PROBLEM DESCRIPTION: While copying the entries exactly, leave out each picture they contain.

[Records from a dataset]
━━━━

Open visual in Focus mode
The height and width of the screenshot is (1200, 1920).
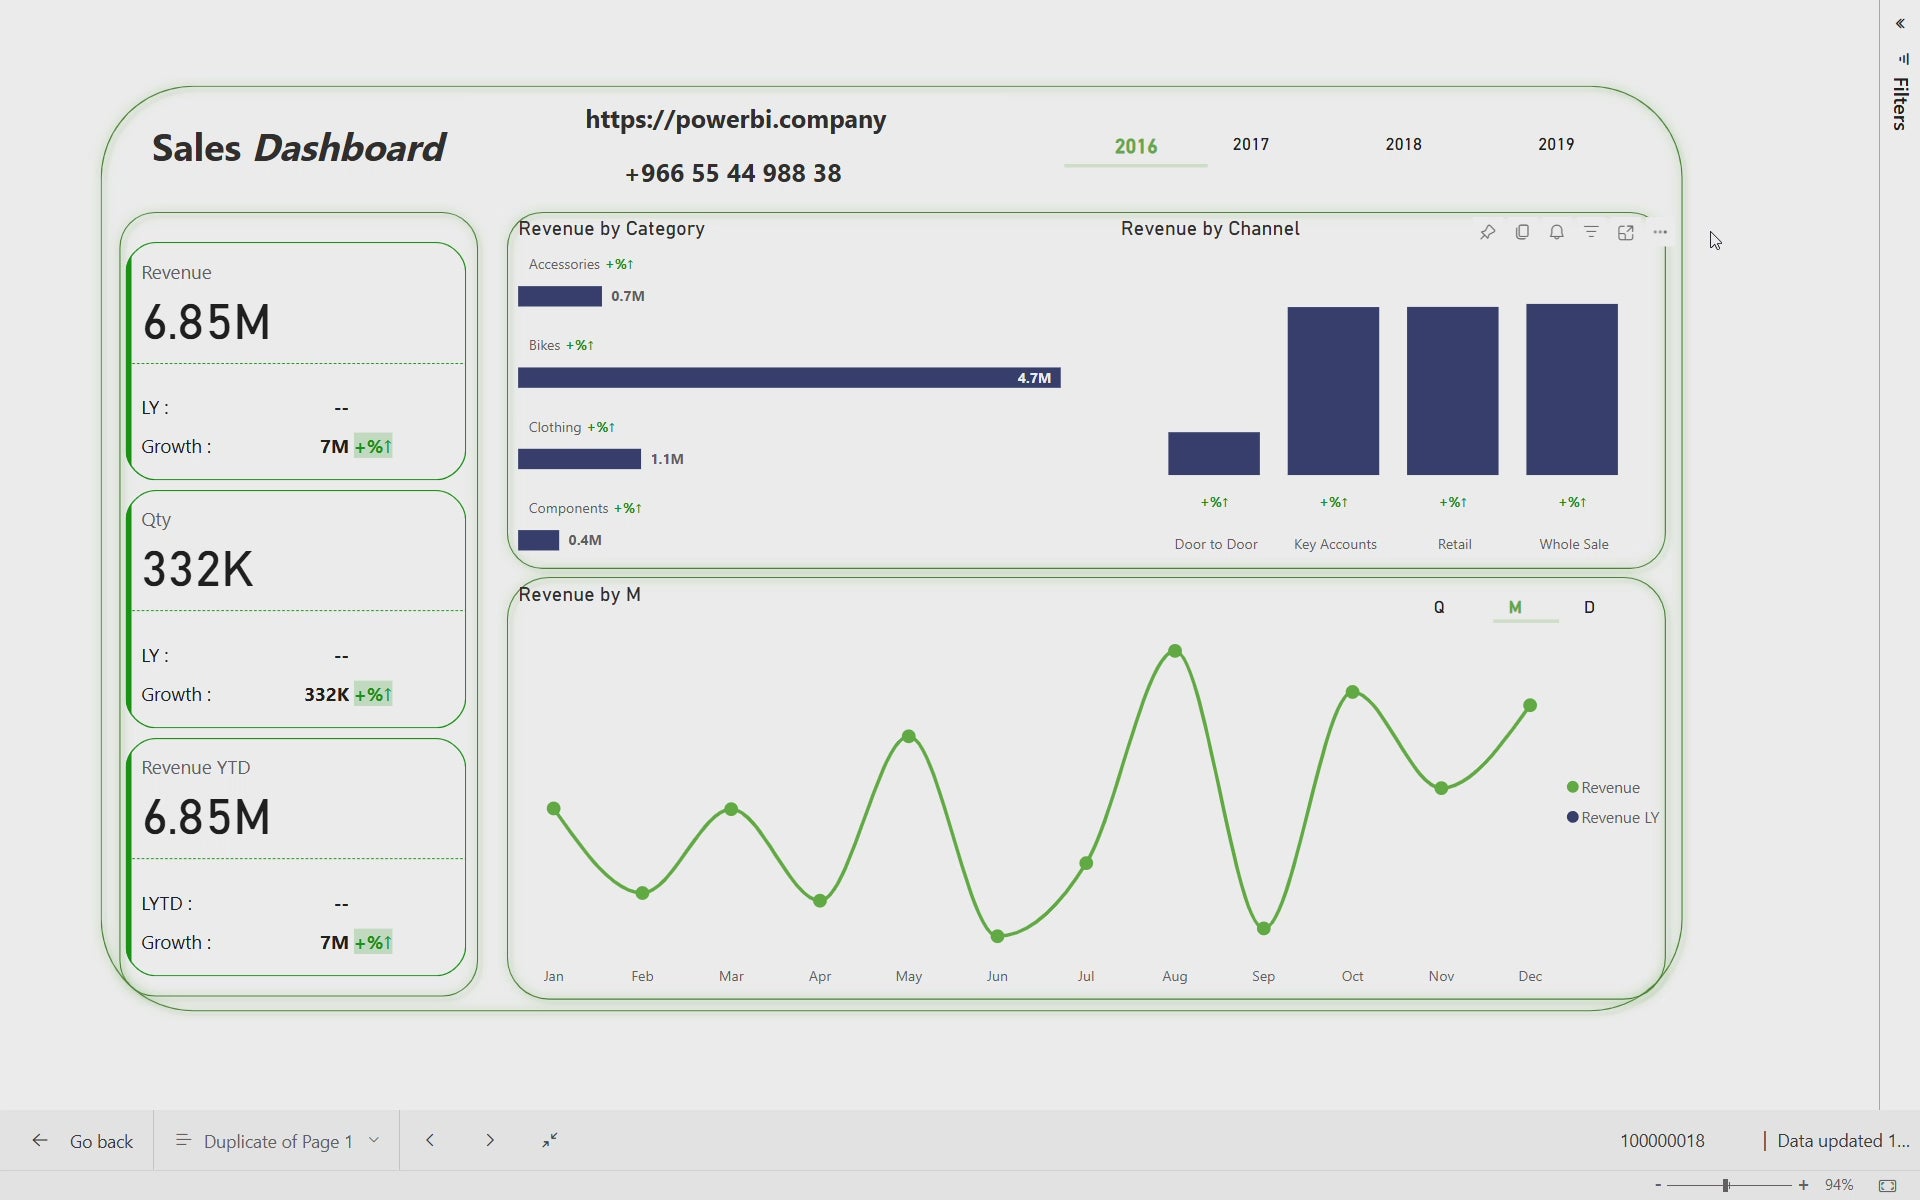[1626, 232]
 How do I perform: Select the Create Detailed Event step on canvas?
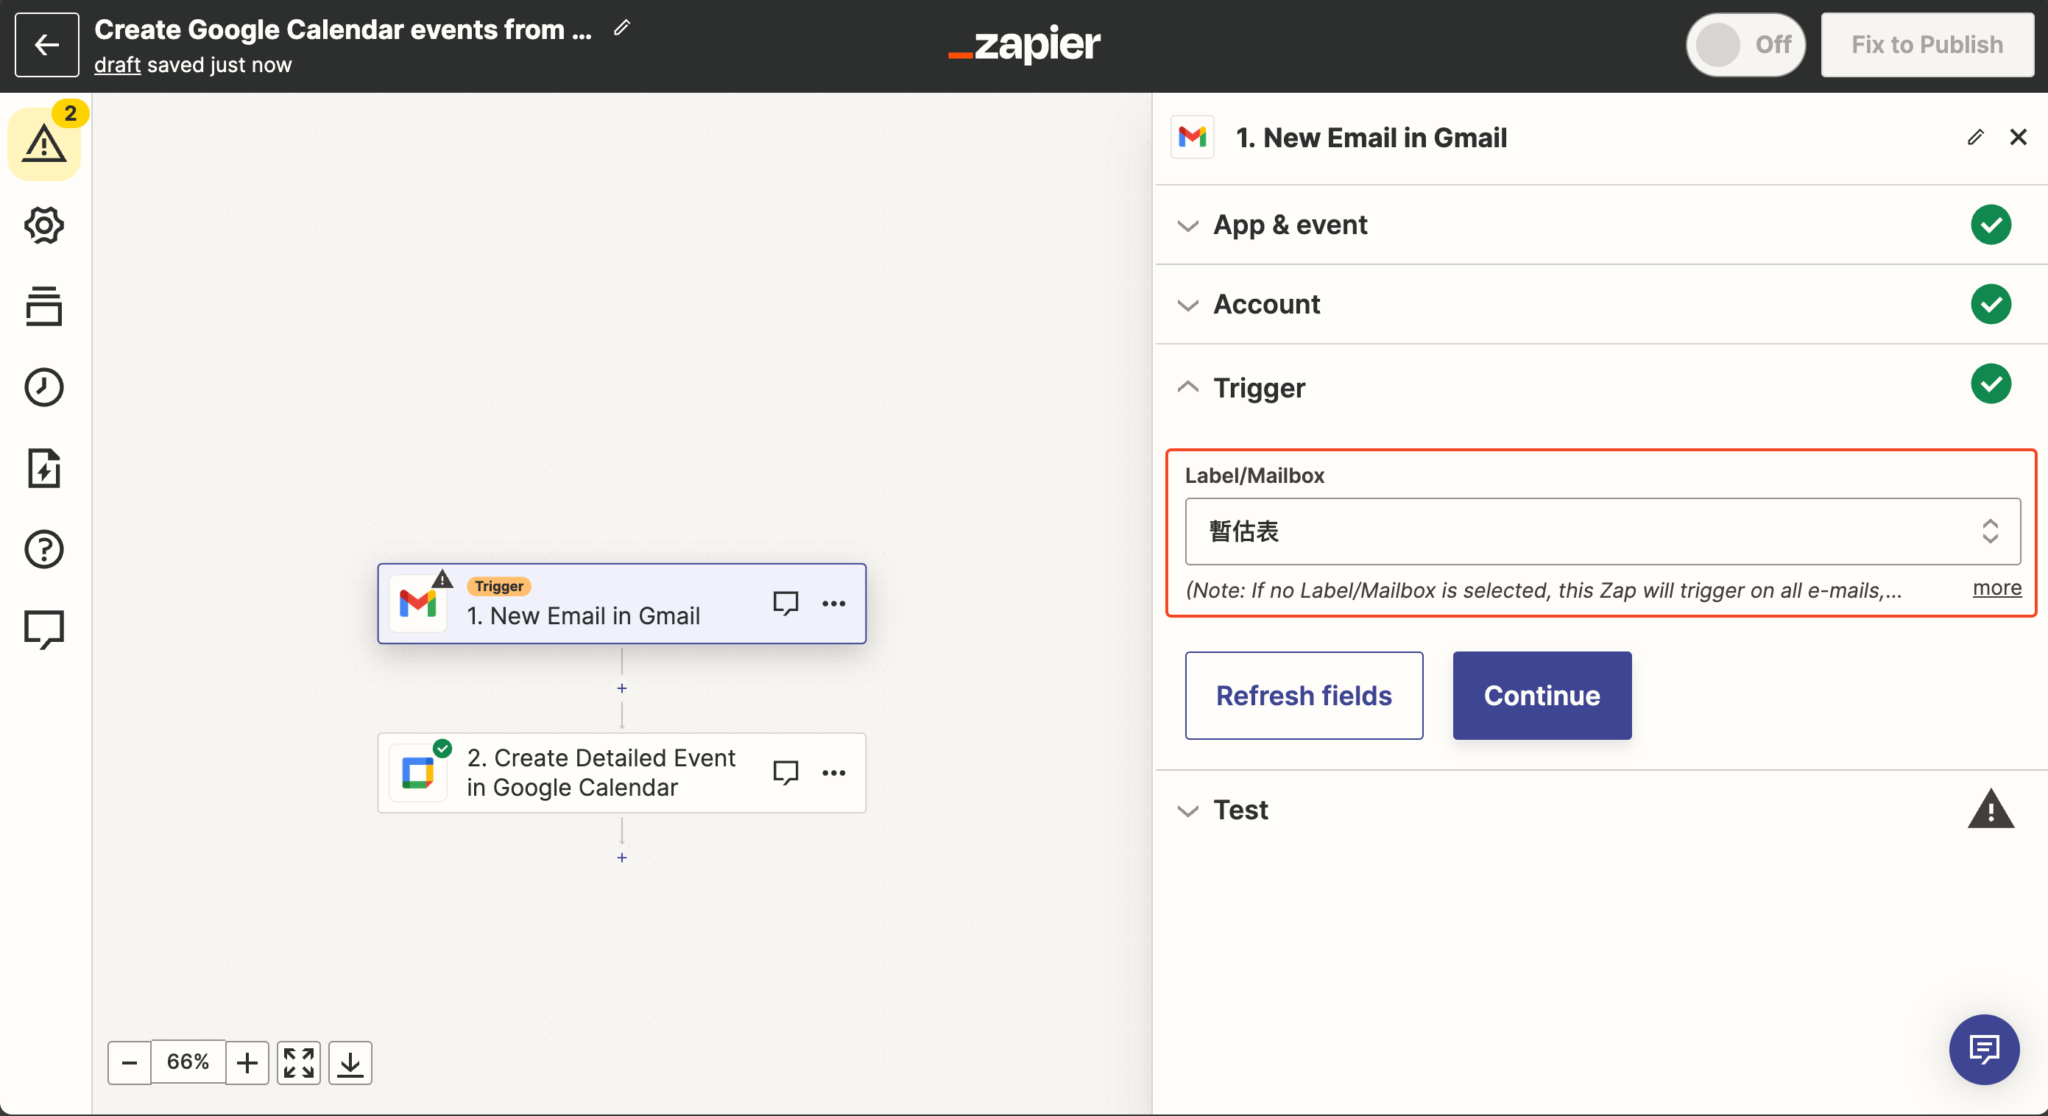pyautogui.click(x=600, y=772)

━━━━

TASK SOLUTION:
Open visual in Focus mode
The height and width of the screenshot is (1200, 1920).
[1626, 232]
 How do I perform: Select the Create Detailed Event step on canvas?
pyautogui.click(x=600, y=772)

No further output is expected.